### Teks Bacaan
────────────────────

Dengan suatu upacara kebesaran,
berangkatlah Lambung Mangkurat menjemput sang Putri Tunjung Buih dengan
diiringi oleh 40 orang gadis yang berpakaian kuning. Dengan khidmat kain
kuningpun dipersembahkan kepada Putri Tunjung Buih. Bercahaya-cahaya,
gilang-gemilang keluarlah putri dari dalam buih, berpakaian rapi dan
berselendang kain kuning yang dibuat oleh para gadis. Dengan diiringi oleh
rakyat, berangkatlah Putri Junjung Buih menuju mahligainya. Hanya 40 orang
gadis pengiring yang diperkenankan tinggal bersama Putri.
Kini Putri Junjung Buih pun
menjadi raja di Negara Dipa. Di dalam wujudnya, pemerintahan diserahkan kepada
kebijaksanaan Lambung Mangkurat, walaupun dia adalah adik dari Empu Mandastana.
Dan ia pulalah yang memberikan keputusan-keputusan yang penting di dalam soal
yang bertalian dengan urusan negara.

────────────────────

### Data yang Diberikan
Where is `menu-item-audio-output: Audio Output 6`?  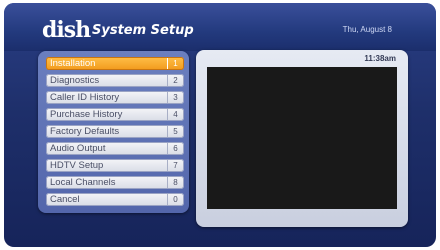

────────────────────

### Tugas Anda
1. Silakan salin kembali bagian teks bacaan mulai dari "Kini Putri Junjung" dan berakhir pada "dari Empu Mandastana.", dengan mengganti "Negara Dipa" menjadi "Kerajaan Dipa".
2. Menurut teks bacaan, berapa jumlah gadis yang mengiringi Lambung Mangkurat saat menjemput sang putri, dan apa warna pakaian mereka?
Gunakan teks bacaan saja sebagai satu-satunya sumber.

### Hasil Latihan
1.
Kini Putri Junjung Buih pun
menjadi raja di Kerajaan Dipa. Di dalam wujudnya, pemerintahan diserahkan kepada
kebijaksanaan Lambung Mangkurat, walaupun dia adalah adik dari Empu Mandastana.

2. Sebanyak 40 orang gadis, dan mereka berpakaian kuning.